3. Ich könnte hier noch vielen danken, der Abteilung 7 des RP, die uns schon zu Zeiten, als KOOP noch ein Modellversuch war und nicht eine Regelform der Hauptschule wie heute unterstützt hat; den Rektoren derjenigen Hauptschulen, die trotz zurückgehender Schülerzahlen den Mut haben, sie an unsere „etwas andere Hauptschule“ abzugeben, weil sie hier eine optimale Förderung erfahren können, danken den Eltern, auch sie oft gescholten in der Bildungslandschaft – die mit uns sehr vertrauensvoll zusammenarbeiten, z. B. sich mit uns bei Hausbesuchen über die Zukunftschancen ihrer Kinder unterhalten, wohl wissend, dass KOOP für sie eine riesige Erleichterung bedeutet, wenn ihr Kind auf der sicherer Seite landet.

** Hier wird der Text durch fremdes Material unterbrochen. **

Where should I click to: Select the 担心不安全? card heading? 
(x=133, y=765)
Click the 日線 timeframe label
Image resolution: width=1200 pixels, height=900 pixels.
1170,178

Danken auch der Bundesagentur für Arbeit, dem Roten Kreuz, der Fördergesellschaft der Handwerkskammer und vielen vielen mehr. Ein besonderer Dank muß aber noch ab-gestattet werden dem Seminar für Didaktik und Lehrerbildung in Offenburg, das als erstes Grund- und Hauptschulseminar in Baden-Württemberg begonnen hat, speziell geeignete Referendare für die Arbeit in KOOP-Klassen auszubilden. Dass wir hier inzwischen über ein kleines, feines Netzwerk verfügen, sieht man an allen KOOP-Standorten in Südbaden, wo inzwischen besonders qualifizierte Lehrer als Klassenlehrer in KOOP arbeiten. 

Nicht jeder wird mit einem goldenen Schnuller geboren...

Abb. 3:  Sven wünscht sich nichts Materielles, nur eine liebe Katze

In seiner letzten Regierungserklärung hat Ministerpräsident Öttinger keinen Zweifel daran gelassen, dass sein besonderes Augenmerk in den nächsten Jahren den Schülerinnen und Schülern gilt, die sich mit der Schule und mit der Ausbildung schwer tun. „Um sie optimal zu fördern, werden wir noch in dieser Legislaturperiode die Hauptschule umbauen und ihr ein neues Profil geben. Die Hauptschule ist für uns keine „Restschule“. Sie ist nicht die Schule für die „weniger Gescheiten“, sondern sie ist die Schule für diejenigen, die sich mehr aufs Praktische verstehen. Das ist für mich mehr als nur Wortklauberei. Für das Profil und für den Geist unserer Schulen macht es einen gewaltigen Unterschied, ob wir sie entlang der Schwächen oder der Stärken unserer Kinder definieren oder anhand von Begabungen, die unterschiedlich sind“. Der letzte Satz trifft – Herr Nagel möge mir das verzeihen - den Nagel auf den Kopf:

Haben KOOP Schüler kein Recht auf ein gelingendes Leben? Sind sie nur die Fußabstreifer einer Gesellschaft, die allzu gerne verdrängt, dass nicht jeder mit einem goldenen Schnuller im Mund geboren wird? Haben Sie kein Recht auf ihre Vision vom Leben – ein Auto, ein Haus, eine Familie…?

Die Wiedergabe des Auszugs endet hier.